The Library will issue a Statement of Library Materials Donations Form and/or write a letter of acknowledgment describing the quantity and type of materials donated. However, the Library cannot compile a detailed list of donated materials or, at a later date, provide a precise reconstruction of the contents of a gift. Providing an itemized inventory is a conflict of interest if the Library provides the inventory used by the donor to verify the donation content. We will return with the acknowledgment a copy of any list supplied by the donor.


Federal Income Tax Deductions

In many instances, gifts to the Library are tax deductible. Donors wishing to take a deduction from their annual income tax may want to consult IRS Rules and Regulations regarding such deductions. At the list of publications, click on Publication 526, Charitable Contributions, and Publication 561, Determining the Value of Donated Property. Donors may wish to consult a tax expert for specific questions about charitable deductions.

Generally, the fair market value of a gift-in-kind is deductible.

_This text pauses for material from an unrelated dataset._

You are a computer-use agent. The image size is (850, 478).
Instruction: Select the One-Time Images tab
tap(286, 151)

A donation with a tax year valued at $250 or more requires a written acknowledgment from the recipient. If the donation is valued at more than $5,000, the donor must obtain a qualified appraisal and submit an appraisal summary with the tax return claiming the deduction. A copy of the appraisal must also be given to the recipient.



If you claim a deduction of more than $5,000 for a non-cash gift, you will need an appraisal. In accordance with IRS regulations, the library, or recipient, is not allowed to appraise gifts. However, the Collection Manager can assist you in locating sources of information for determining book values, or in locating professional appraisers. Because of tax considerations, donors may wish to discuss prospective donations and appraisals with their attorney or accountant.

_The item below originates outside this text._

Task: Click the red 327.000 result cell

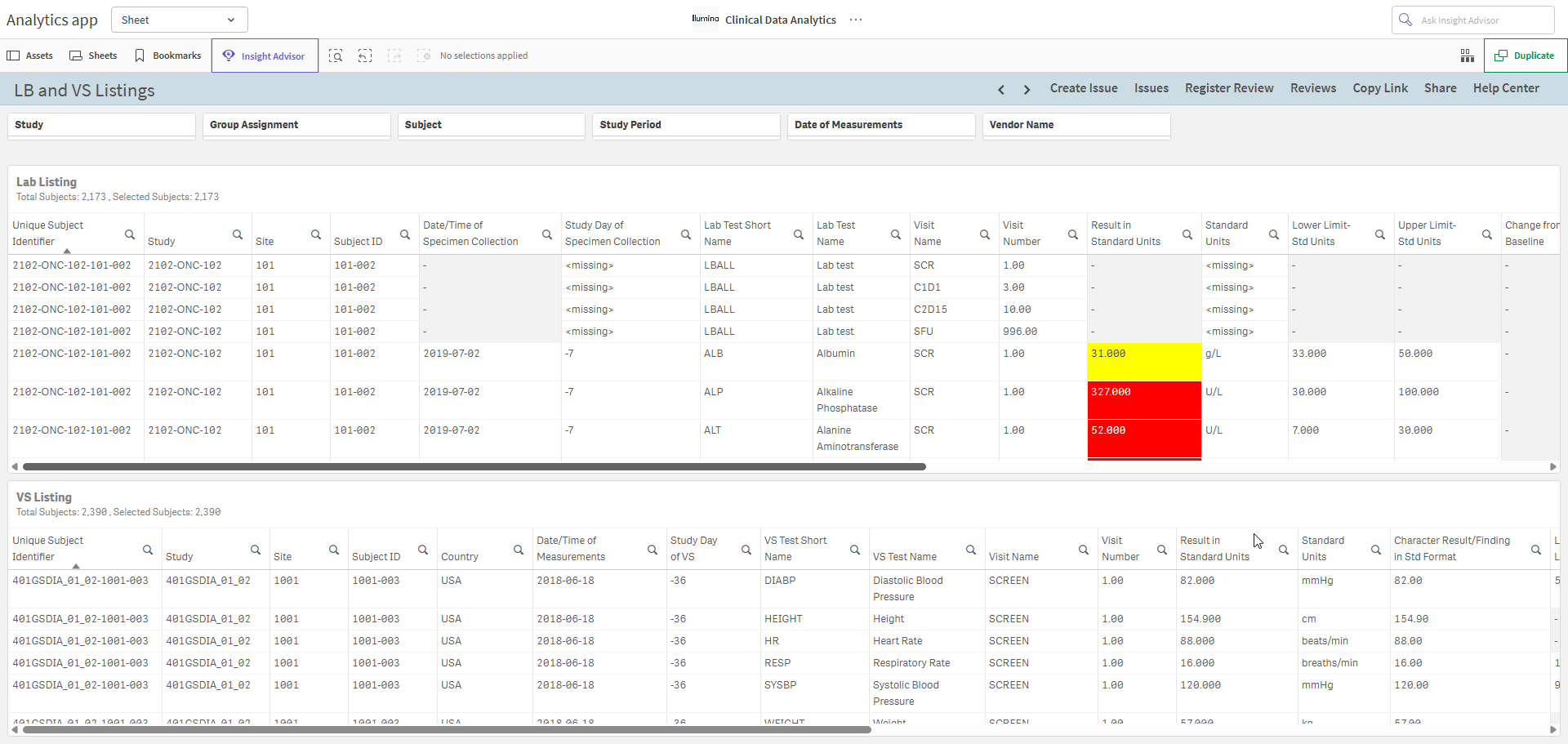Action: (1144, 400)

A useful starting point is Your Old Books. This document answers many common questions and presents basic criteria that influence the value of any printed item.

Searching the item at online used and out-of-print book sites can give a cursory idea of its relative scarcity and market value. Exploring several sites is highly recommended. Although the Becker Library does not endorse any particular establishments, the following sites offer a sampling of antiquarian books on the market:

Professional appraisers and booksellers should be consulted for complete evaluation. Many of these can be found in the annual membership directory of the Antiquarian Booksellers Association of America.